Realms of the Underdark - J. Robert King [49]
But this journey had been anything but leisurely. Asper clung to the rail as if it were a lover, and peered north. There had been something… a flicker… there!
Spell light flashed in a place of darkness-some sort of ruin, it seemed, liberally endowed with rough heaps and pillars of blackened stone. In this second flash, Asper saw the unmistakable sphere of a beholder, eye-stalks writhing in pain or rage, quivering in the air low over some sort of foe… probably a man. It was the sort of trouble Durnan or her beloved were almost sure to be drawn into.
Asper vaulted lightly over the rail and fell through the cool air, ignoring the oath uttered by a startled face at a window as she passed. Her boots found a second catwalk, slipped for a moment on damp boards that danced back up under the weight of her landing, and then held firm. Asper crouched low as the catwalk's tremblings grew gentler, the fingertips of one hand just touching the boards in front of her, and looked again at the beholder.
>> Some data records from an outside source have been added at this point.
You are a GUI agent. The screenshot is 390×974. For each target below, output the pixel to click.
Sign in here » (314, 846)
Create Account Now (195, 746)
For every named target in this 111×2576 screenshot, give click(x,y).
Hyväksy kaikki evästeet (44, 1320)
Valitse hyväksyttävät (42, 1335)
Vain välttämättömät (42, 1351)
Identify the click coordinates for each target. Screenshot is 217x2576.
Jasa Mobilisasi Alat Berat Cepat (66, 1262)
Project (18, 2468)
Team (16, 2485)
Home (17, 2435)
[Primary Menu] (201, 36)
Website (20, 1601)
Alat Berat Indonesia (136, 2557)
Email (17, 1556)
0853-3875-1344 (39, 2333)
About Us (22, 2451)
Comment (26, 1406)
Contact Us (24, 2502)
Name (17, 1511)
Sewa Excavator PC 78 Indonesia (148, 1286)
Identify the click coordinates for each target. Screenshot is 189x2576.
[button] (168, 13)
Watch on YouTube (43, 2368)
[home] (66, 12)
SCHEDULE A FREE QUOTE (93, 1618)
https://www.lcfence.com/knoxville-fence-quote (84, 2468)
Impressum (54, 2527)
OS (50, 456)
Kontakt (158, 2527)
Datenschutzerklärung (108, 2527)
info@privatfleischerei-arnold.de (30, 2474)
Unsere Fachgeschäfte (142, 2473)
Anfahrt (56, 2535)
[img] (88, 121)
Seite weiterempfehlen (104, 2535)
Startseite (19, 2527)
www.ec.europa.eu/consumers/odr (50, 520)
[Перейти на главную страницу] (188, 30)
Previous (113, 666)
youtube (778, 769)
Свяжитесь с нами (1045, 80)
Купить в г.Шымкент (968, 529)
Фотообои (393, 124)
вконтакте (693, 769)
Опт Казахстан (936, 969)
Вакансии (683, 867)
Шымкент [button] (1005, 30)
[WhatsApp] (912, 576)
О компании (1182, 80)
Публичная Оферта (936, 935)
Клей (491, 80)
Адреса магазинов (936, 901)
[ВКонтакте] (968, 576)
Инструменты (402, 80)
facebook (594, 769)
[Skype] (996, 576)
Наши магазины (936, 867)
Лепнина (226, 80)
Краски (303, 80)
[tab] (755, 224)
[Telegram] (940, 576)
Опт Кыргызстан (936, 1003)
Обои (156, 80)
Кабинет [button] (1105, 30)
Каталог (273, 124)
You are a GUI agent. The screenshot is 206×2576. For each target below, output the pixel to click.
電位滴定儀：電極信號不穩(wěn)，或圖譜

The problem was, Skullport was all too apt to be crawling with this sort of thing: the kind of strife Mirt and Durnan would get caught up in… but had they chosen this particular strife, or found amusement elsewhere?
Then her eyes fell on what she'd been searching for- far ahead of her, along the narrow alley that ran from beneath her catwalk to the ruins where the beholder danced. A familiar lurching form, portly where he wasn't burly, shambled and wheezed along with that bluff, fearless unconcern she loved so well. Mirt the Moneylender, the man whose heart drove and carried the Lords of Waterdeep, was lumbering like a hopping hippo over the heaped rubble where the alleyway emptied into the chaos of the ruin-trotting up to an enraged beholder to rescue his friend.
This was their fight, then. Asper frowned. She quickly undid her belt, plucked something from behind its buckle, and set it down carefully on the boards beside her. It would not do to be touched by the sort of magic a beholder's eyes could hurl while carrying that little bauble.
She buckled up her belt again, bit her lip in thought, turned smoothly, and ran a little way along the catwalk. There, someone bolder than most had strung a line of washing from the high, hanging way to a balcony. Though the cord was old and soft where glowmold had been washed away many times, it held one hurrying, catlike woman in leathers long enough for her to reach the balcony. Asper got one boot on the balcony rail and kicked hard; the aging iron squealed in protest as she leapt away into darkness, fingers straining for the lantern line she sought.
It was barbed to keep unscrupulous folk from winching down the iron basket of glowworms that served some fearful merchant as a back door lantern. The gloves Asper wore ended in middle-finger rings, leaving her fingers and most of her palms bare to grip things unhampered-but she shed only a little blood as she caught hold, swung, and let go again, heading feetfirst for another catwalk.
Her eyes were on the battle ahead. The eye tyrant seemed to be trying to bite Durnan, who was ducking and rolling among stubby fingers of stone wall. As Asper's feet found the boards of the catwalk, slid in something unpleasant, and shot her right across it into empty air beyond, she saw the beholder bite down. Blocks of stone crumbled, and Durnan dived away, a dagger flashing in his hand. Mirt was getting close now, and beyond them all-as she brought her feet together to crash down through the rotting roof of a bone-cart-Asper could see a few warily watching creatures. A minotaur and a kenku were among them, pointing at Mirt disgustedly and shouting to each other. Wagers were being changed, it seemed.
Then Asper's feet plunged through silk that was gray with age, and into brittle bones beyond.